* Job: Can you copy every line of the listing below word for word, leaving the pictures out of your answer?

▬▬▬

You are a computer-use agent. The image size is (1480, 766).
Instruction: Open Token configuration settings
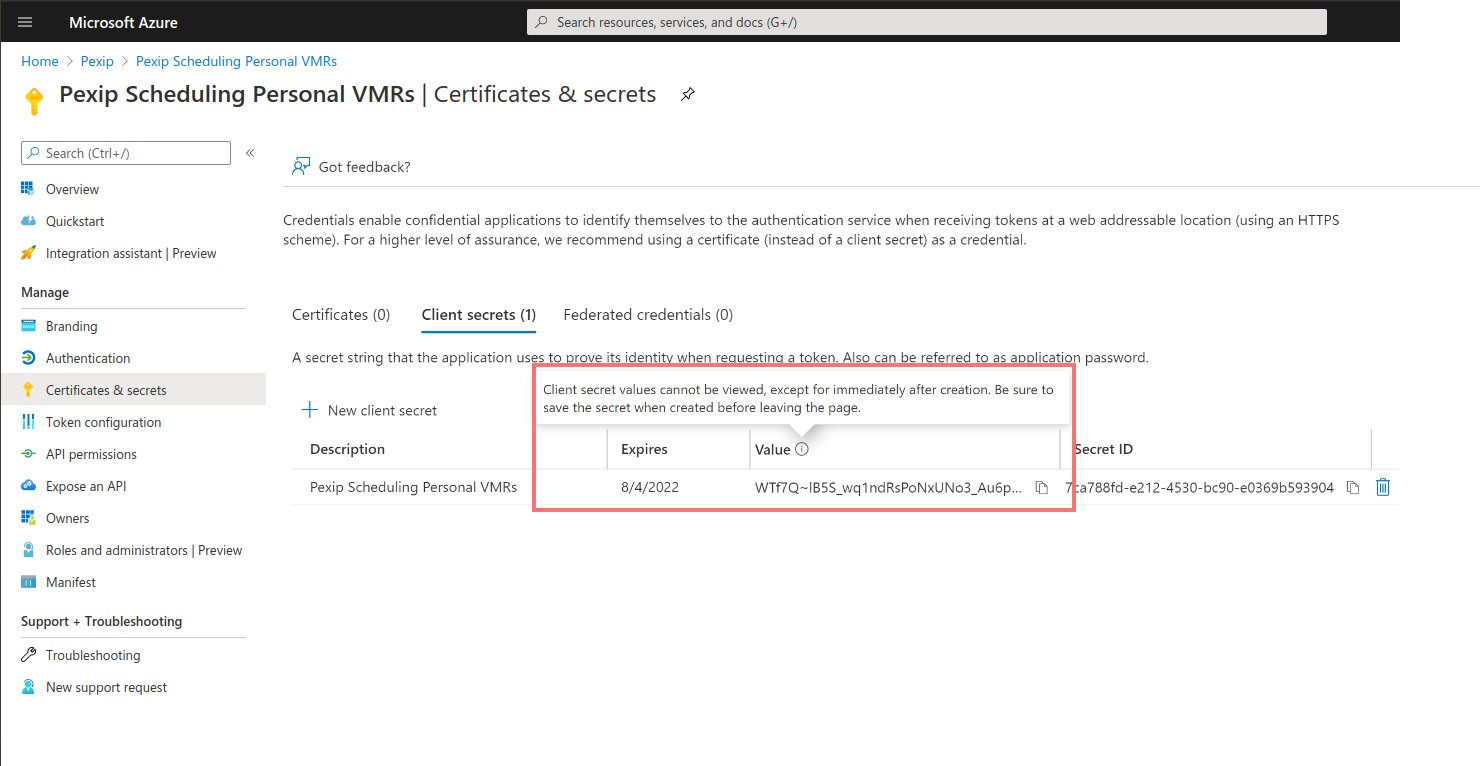tap(103, 422)
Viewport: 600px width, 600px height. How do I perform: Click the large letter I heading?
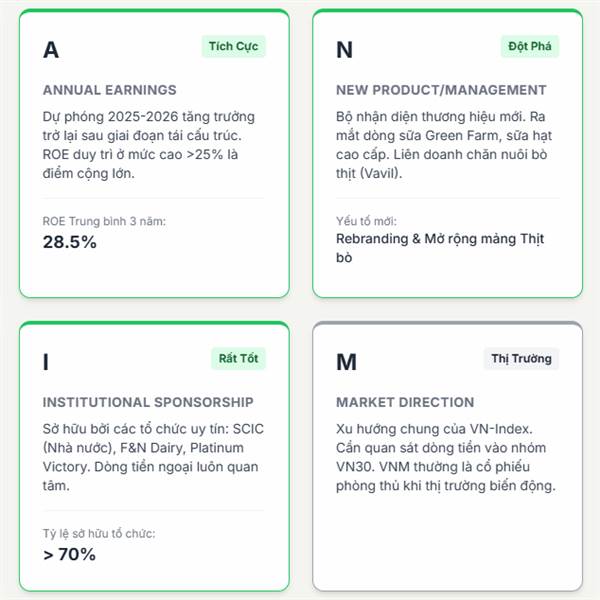point(46,362)
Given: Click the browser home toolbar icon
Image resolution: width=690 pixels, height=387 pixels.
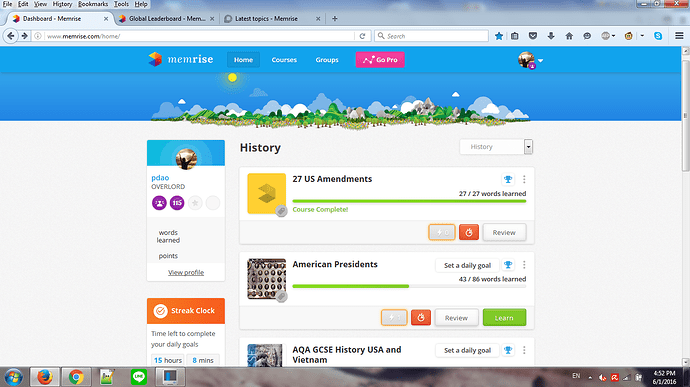Looking at the screenshot, I should (x=569, y=36).
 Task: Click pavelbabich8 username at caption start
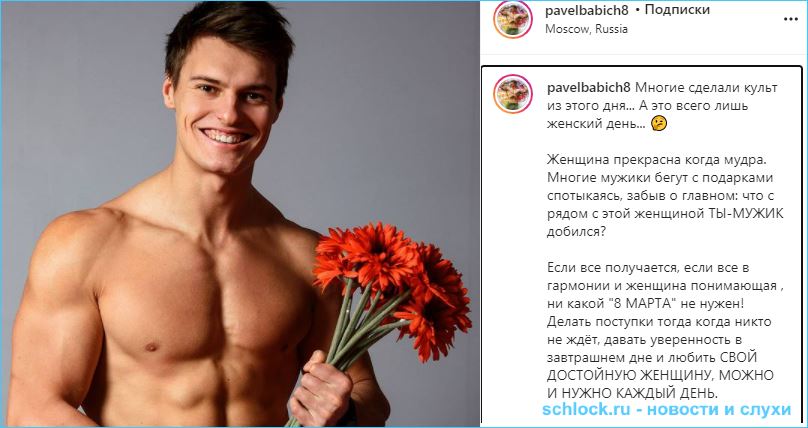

▬▬▬

* Answer to the problem:
You are a computer-use agent. The image size is (1480, 766).
Instruction: Open Token configuration settings
tap(103, 422)
Viewport: 600px width, 600px height. How do I perform: Click the large letter I heading?
point(46,362)
Given: Click the browser home toolbar icon
Image resolution: width=690 pixels, height=387 pixels.
Looking at the screenshot, I should (x=569, y=36).
 Task: Click pavelbabich8 username at caption start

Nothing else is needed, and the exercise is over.